Personal information
- Full name: Alicia Balicoco Barker
- Date of birth: May 22, 1998 (age 27)
- Place of birth: Kirkland, Washington, U.S.
- Height: 5 ft 7 in (1.70 m)
- Position: Defender

Team information
- Current team: Salmon Bay
- Number: 17

Youth career
- FC Alliance
- Inglemoor High School

College career
- Years: Team / Apps / (Gls)
- 2016–2019: Illinois Fighting Illini / 75 / (0)

Senior career*
- Years: Team / Apps / (Gls)
- 2022–2024: Pacific Northwest SC / 0 / (0)
- 2025–: Salmon Bay / 7 / (0)

International career^{‡}
- 2022–: Philippines / 16 / (0)

= Alicia Barker =

Filipino footballer (born 1998)

Alicia Balicoco Barker (born May 22, 1998) is a professional footballer who plays as a defender for Salmon Bay. Born in the United States, she represents the Philippines at international level.

== Early life ==
Barker was born in Woodinville, Washington. She began playing soccer at four years old as a part of the Northshore Youth Soccer Association, where her father was her first coach.
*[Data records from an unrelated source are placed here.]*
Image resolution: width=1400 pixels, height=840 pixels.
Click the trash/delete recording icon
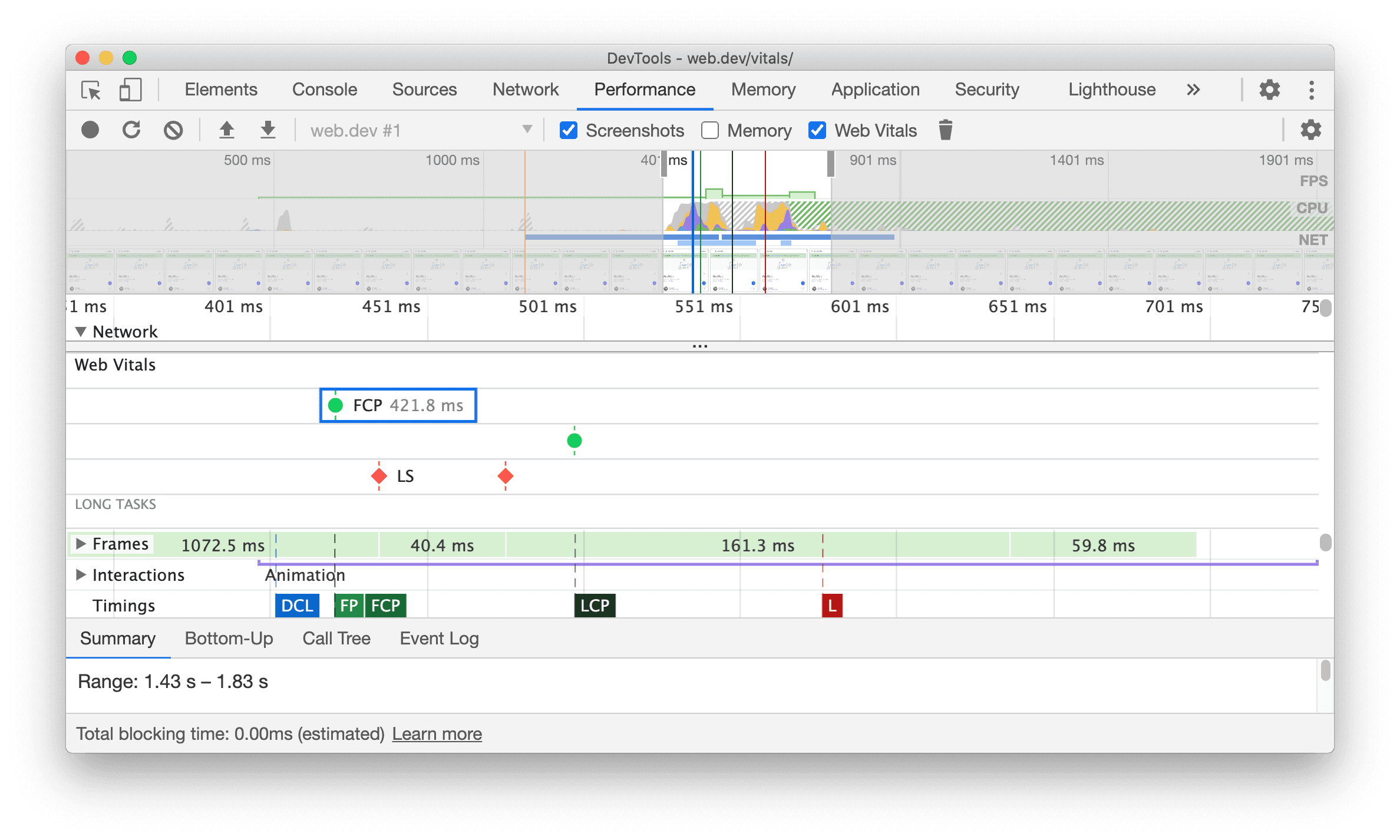[x=945, y=130]
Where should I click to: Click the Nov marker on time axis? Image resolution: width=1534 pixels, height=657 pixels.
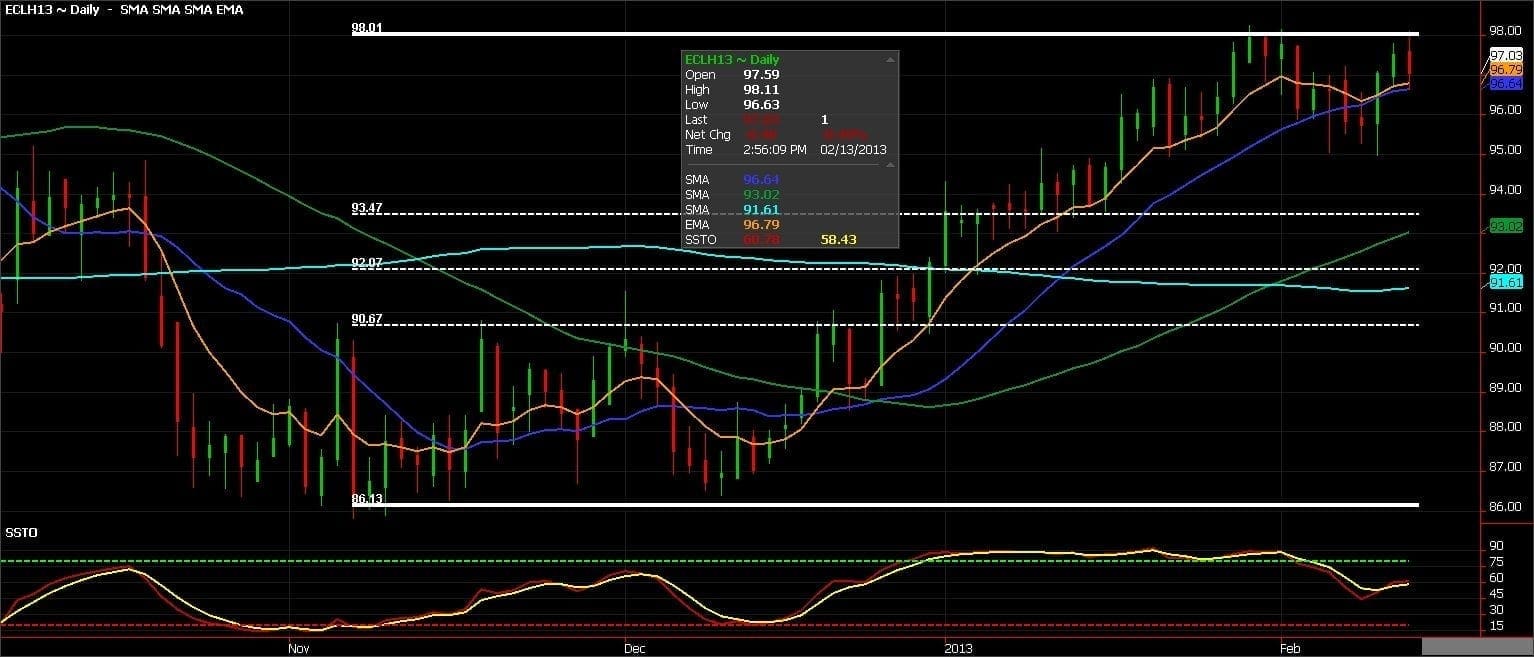pos(297,648)
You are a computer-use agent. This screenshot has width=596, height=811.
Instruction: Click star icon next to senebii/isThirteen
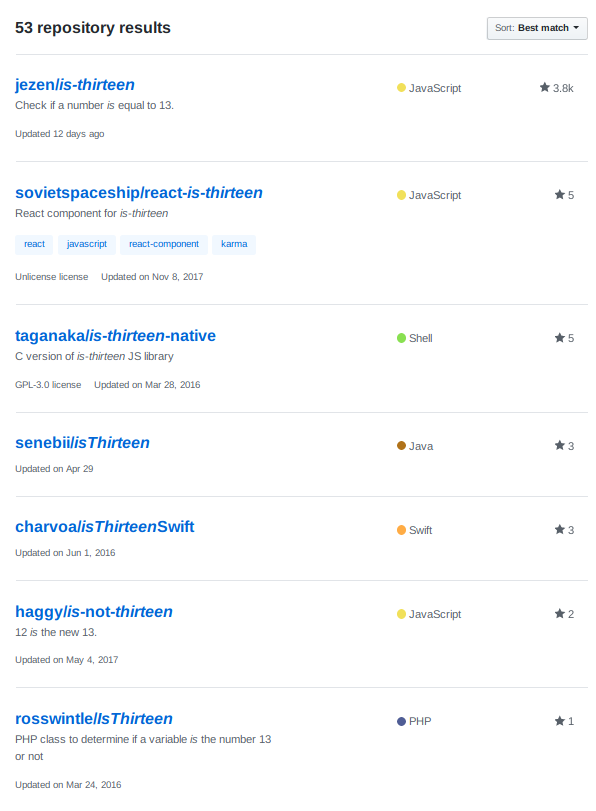pos(559,445)
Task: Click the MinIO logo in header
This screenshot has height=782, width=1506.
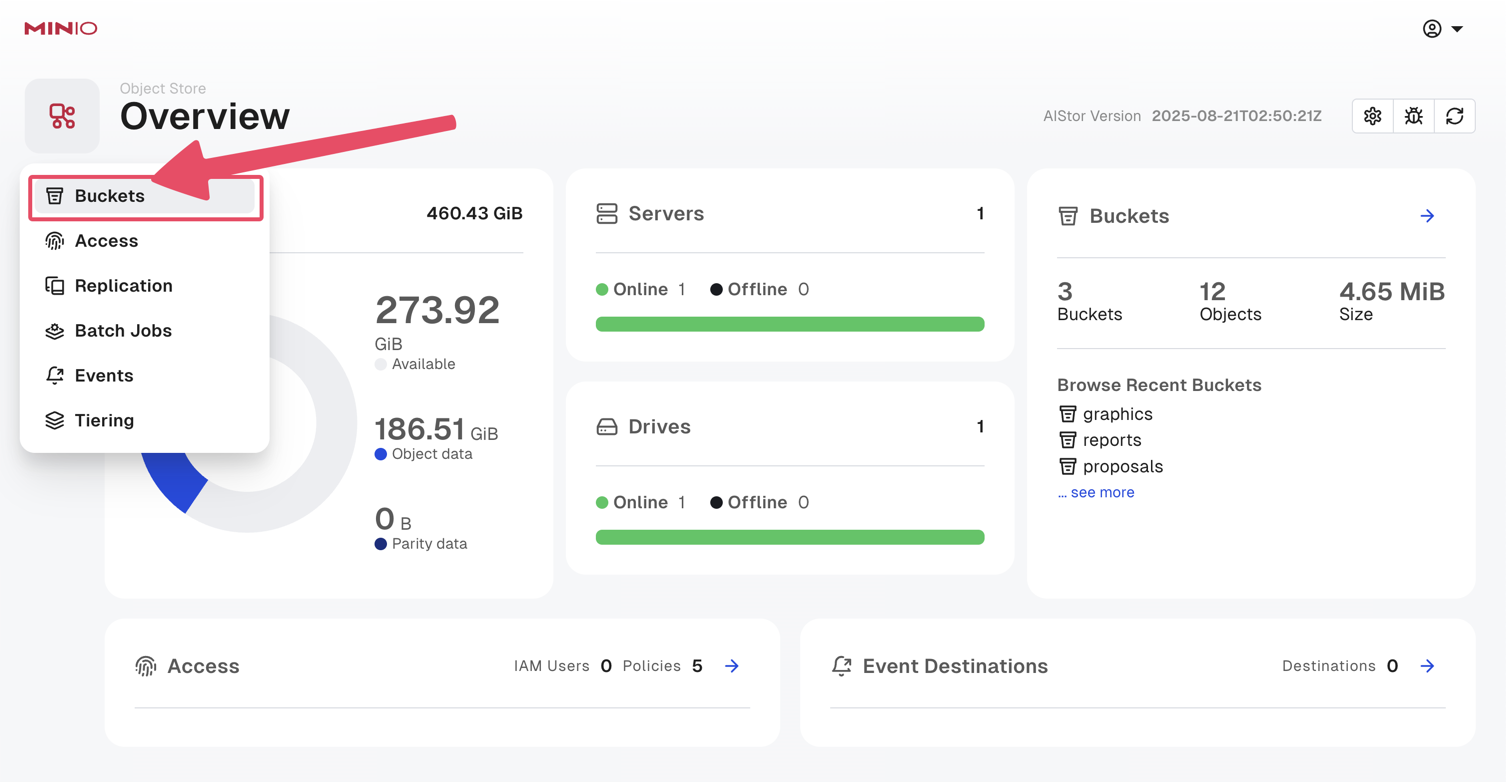Action: tap(61, 28)
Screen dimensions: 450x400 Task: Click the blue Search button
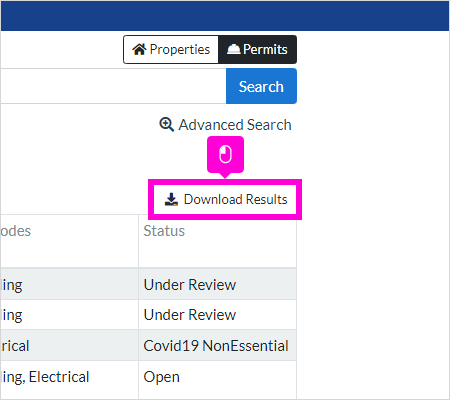pyautogui.click(x=261, y=86)
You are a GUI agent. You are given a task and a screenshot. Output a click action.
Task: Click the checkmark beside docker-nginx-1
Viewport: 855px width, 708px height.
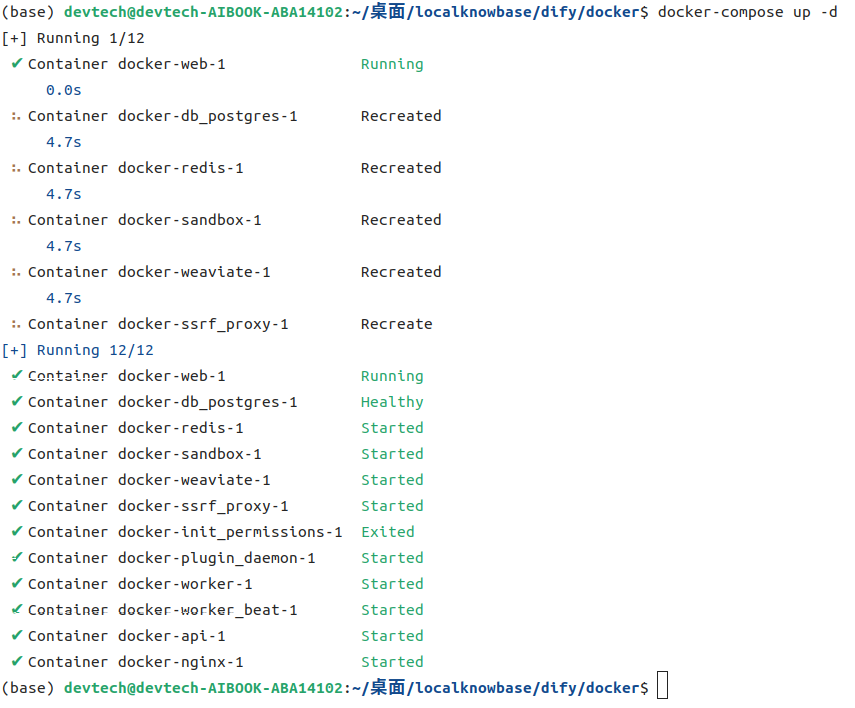[17, 661]
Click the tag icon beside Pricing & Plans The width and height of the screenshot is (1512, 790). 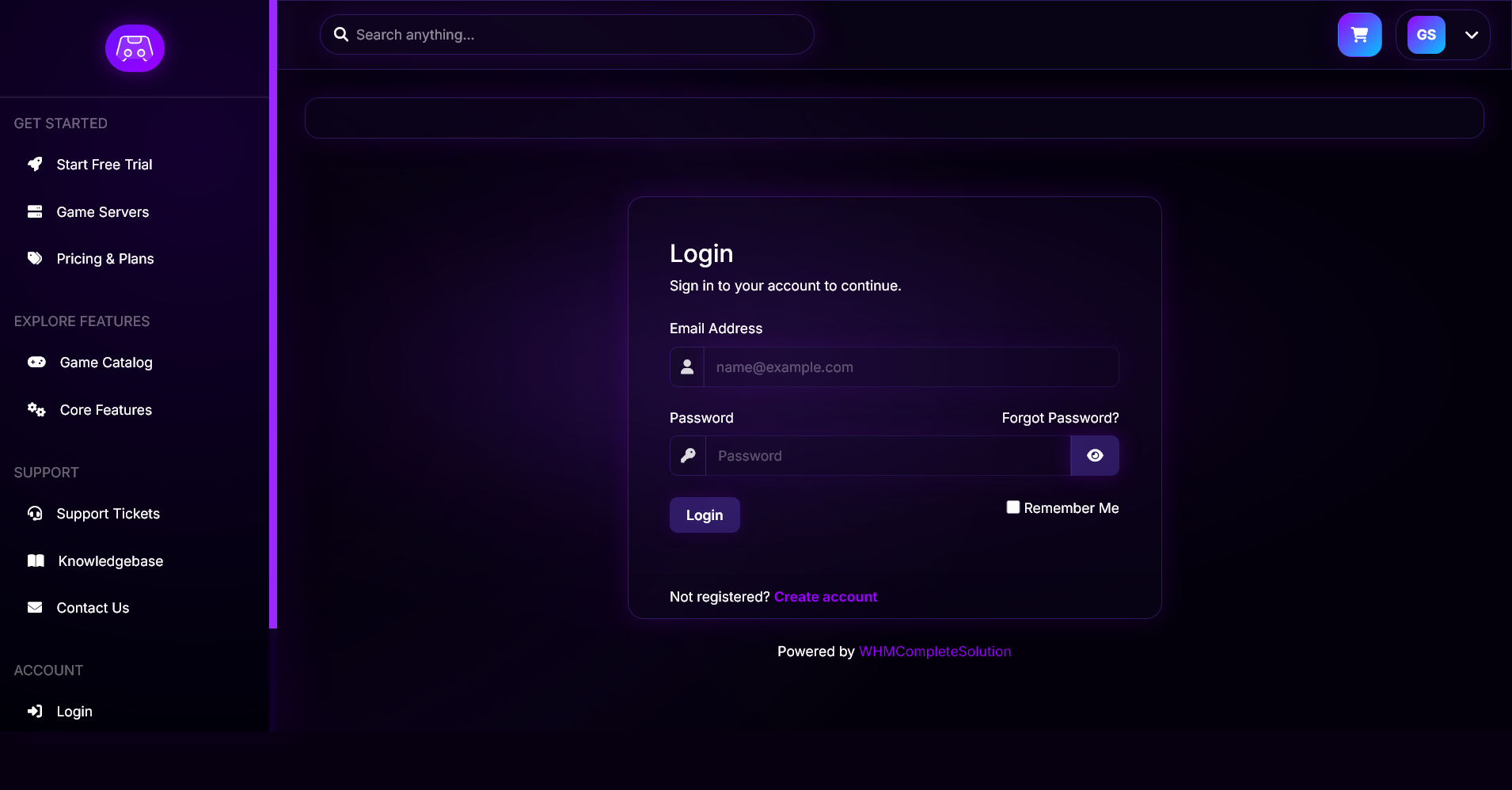pos(35,258)
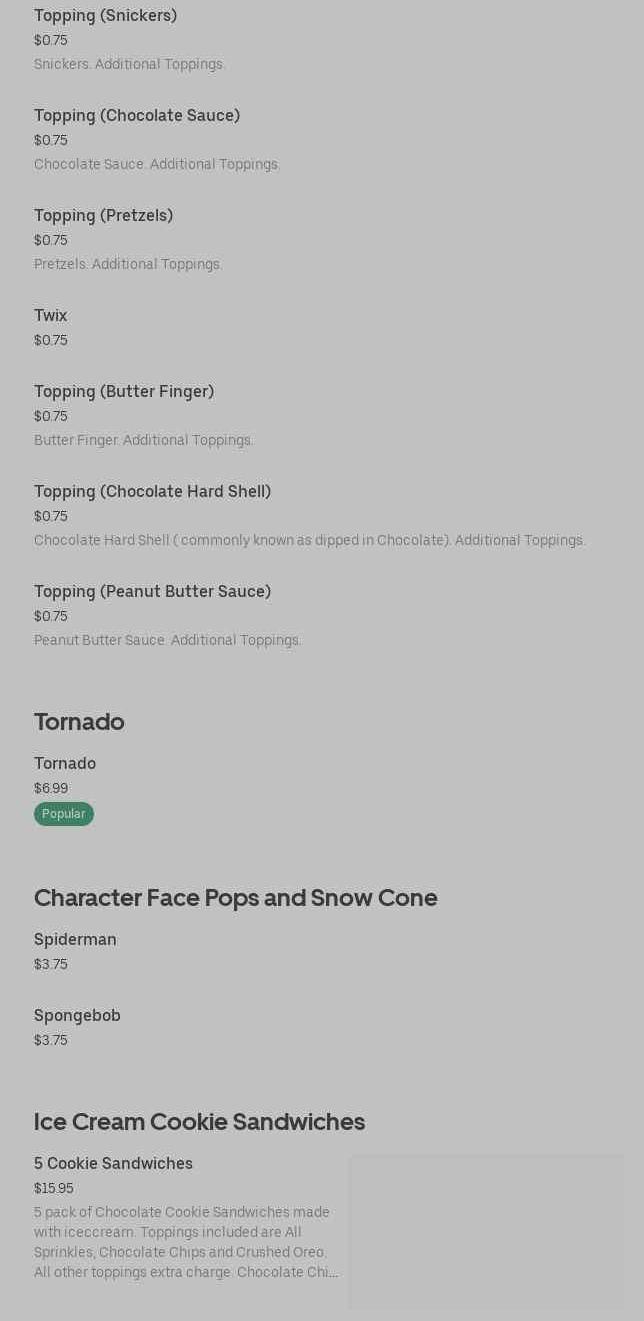Click the green Popular badge
Viewport: 644px width, 1321px height.
coord(64,814)
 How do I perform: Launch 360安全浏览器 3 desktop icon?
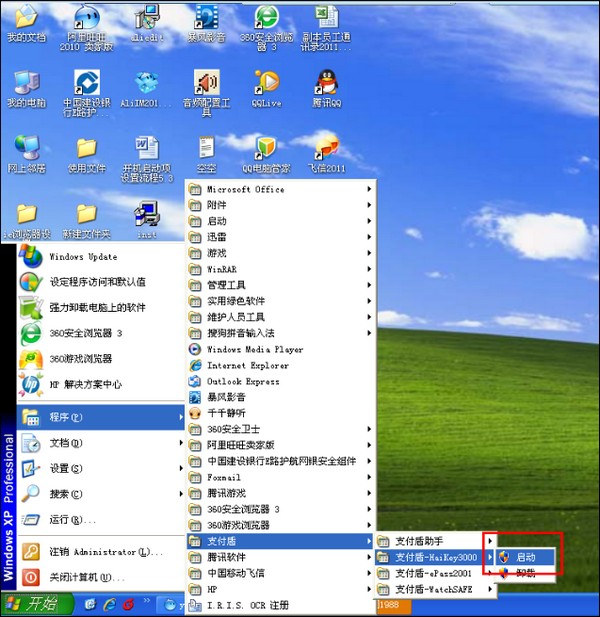point(266,20)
She was a part of the Washington State's Elite Player Development Program, which is organized by the United States Youth Soccer Association.

Barker played soccer while attending Inglemoor High School.

==College career==
===University of Illinois Urbana-Champaign===
Barker played collegiate soccer at University of Illinois Urbana-Champaign in NCAA Division I. She started in seventy-five games and won All-Big Ten Second Team Defender, United Soccer Coaches Association Scholar All-North/Central Region Second Team, and USCA All-North Region Third Team during her 2018 season.

==International career==
Barker is eligible to represent either United States or Philippines at the international level.

===Philippines===
In December 2022, Barker was included in the Philippines squad for the national team's training camp in Australia. She made her debut in December 2022 for the Philippines in a 5–1 friendly win against Papua New Guinea. She continued to represent the Philippines for the 2023 FIFA Women's World Cup, starting all 3 games, including a historic win versus New Zealand in the nation's capital.